Hillaryburg & the Role of Interior Design in Politics

April 20, 2015
Part of Rep. Aaron Schock's (R-Ill.) new office in the Rayburn Office Building, which was inspired in part by the PBS show "Downton Abbey." Photographed on Jan. 30, on Capitol Hill. (Ben Terris/The Washington Post)
Part of Rep. Aaron Schock’s (R-Ill.) new office in the Rayburn Office Building, which was inspired in part by the PBS show “Downton Abbey.” Photographed on Jan. 30, on Capitol Hill. (Ben Terris/The Washington Post)

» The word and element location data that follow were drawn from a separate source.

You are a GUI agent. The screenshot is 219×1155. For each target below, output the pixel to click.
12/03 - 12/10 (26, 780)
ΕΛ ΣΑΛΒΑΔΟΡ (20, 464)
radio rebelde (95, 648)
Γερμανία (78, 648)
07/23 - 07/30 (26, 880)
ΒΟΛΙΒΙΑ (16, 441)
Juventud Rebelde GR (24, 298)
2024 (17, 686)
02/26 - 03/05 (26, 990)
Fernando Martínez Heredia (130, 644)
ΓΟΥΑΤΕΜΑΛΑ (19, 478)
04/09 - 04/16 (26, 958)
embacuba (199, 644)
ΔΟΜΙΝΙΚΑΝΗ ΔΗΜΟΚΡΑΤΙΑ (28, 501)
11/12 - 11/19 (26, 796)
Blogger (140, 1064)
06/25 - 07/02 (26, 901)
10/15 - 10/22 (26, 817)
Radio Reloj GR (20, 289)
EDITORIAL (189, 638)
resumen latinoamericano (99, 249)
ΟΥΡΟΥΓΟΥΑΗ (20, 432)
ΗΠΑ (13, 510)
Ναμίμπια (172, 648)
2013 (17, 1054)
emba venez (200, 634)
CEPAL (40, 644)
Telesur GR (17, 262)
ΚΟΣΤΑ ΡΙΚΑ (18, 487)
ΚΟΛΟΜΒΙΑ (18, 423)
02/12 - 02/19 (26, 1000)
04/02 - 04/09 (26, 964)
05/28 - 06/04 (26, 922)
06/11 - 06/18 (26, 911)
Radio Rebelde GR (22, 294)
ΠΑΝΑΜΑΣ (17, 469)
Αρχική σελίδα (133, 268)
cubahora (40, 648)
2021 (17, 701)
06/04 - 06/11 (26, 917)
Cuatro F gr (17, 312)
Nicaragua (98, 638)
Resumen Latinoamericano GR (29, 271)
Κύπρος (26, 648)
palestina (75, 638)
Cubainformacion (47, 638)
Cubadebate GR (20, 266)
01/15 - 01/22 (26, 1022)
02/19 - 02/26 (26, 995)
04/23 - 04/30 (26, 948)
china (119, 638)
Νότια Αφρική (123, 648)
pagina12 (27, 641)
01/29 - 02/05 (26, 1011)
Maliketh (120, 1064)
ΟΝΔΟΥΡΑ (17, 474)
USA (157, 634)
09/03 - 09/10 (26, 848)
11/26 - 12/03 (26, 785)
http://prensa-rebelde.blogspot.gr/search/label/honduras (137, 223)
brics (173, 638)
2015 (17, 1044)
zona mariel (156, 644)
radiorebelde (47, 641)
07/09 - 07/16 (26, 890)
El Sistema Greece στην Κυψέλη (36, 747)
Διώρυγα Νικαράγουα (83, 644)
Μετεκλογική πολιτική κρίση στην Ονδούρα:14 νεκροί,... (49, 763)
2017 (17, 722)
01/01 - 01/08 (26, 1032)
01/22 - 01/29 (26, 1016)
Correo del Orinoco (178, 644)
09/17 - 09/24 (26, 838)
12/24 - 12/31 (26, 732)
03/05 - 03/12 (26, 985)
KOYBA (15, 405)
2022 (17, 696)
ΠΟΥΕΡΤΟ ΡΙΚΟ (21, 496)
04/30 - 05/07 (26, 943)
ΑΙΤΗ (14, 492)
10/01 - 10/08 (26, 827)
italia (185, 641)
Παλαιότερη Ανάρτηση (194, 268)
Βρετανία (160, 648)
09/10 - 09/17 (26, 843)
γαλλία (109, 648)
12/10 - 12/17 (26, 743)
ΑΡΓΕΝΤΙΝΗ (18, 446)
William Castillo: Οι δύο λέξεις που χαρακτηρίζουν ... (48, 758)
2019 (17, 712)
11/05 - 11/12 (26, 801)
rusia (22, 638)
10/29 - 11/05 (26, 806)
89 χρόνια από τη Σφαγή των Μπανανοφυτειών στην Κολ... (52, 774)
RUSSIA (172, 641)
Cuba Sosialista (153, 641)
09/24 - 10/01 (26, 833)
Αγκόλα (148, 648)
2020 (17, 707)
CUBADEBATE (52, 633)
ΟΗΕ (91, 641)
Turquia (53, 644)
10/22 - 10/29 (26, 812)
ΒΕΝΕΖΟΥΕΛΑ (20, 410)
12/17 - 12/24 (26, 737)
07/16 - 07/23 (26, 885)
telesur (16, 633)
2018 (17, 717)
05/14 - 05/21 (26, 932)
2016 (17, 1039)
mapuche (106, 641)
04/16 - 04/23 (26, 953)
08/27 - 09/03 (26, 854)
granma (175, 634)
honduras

Interior design and its role in politics showed up in this week’s issue of The New Yorker. Former Secretary of State and current 2016 Presidential candidate Hillary Clinton recently opened her campaign headquarters in Brooklyn Heights, New York. Between this location choice and Clinton’s apparent need to makeover her image in order to better relate to the American people, many have begun to speculate on what kind of vibe we’ll find in her offices.

Brooklyn Heights isn’t exactly the trendiest corner of NYC. In fact, as Emma Allen writes, the neighborhood is more of a “no man’s land… Locals refer to Brooklyn Heights as ‘America’s First Suburb.'”

“I think she’s not likely to furnish [her campaign HQ] with a host of bearded men, vintage chesterfield sofas, and fridges full of Brooklyn Lager,” David Alhadeff, the founder of the Williamsburg boutique the Future Perfect, said. “I don’t think she’ll be dumpster diving for her office chairs.”

Allen’s “Hillaryburg” piece goes on to consider several recent examples of politicians making head-scratching design choices in their offices:

Clinton could hardly do worse than the de Blasios, who, last summer, replaced antiques in Gracie Mansion on which Mayor Michael Bloomberg had spent several million dollars with sixty-five thousand dollars’ worth of free furniture from West Elm: dusty-blue sectionals, furry throw pillows. A Times Op-Ed called the decision “unseemly.” The First Family defended the choice by pointing out that West Elm had started in Brooklyn, like them…

Also to avoid: emulating Illinois Republican congressman Aaron Schock, whose decorator kitted out  his office to evoke “Downtown Abbey,” with crimson walls, gold sconces, and clumps of pheasant feathers, at a cost of forty thousand tax-payer dollars.

“In political culture, design is not a priority,” said Martin Finio, an architect who, with his wife, revamped the Brooklyn Historical Society.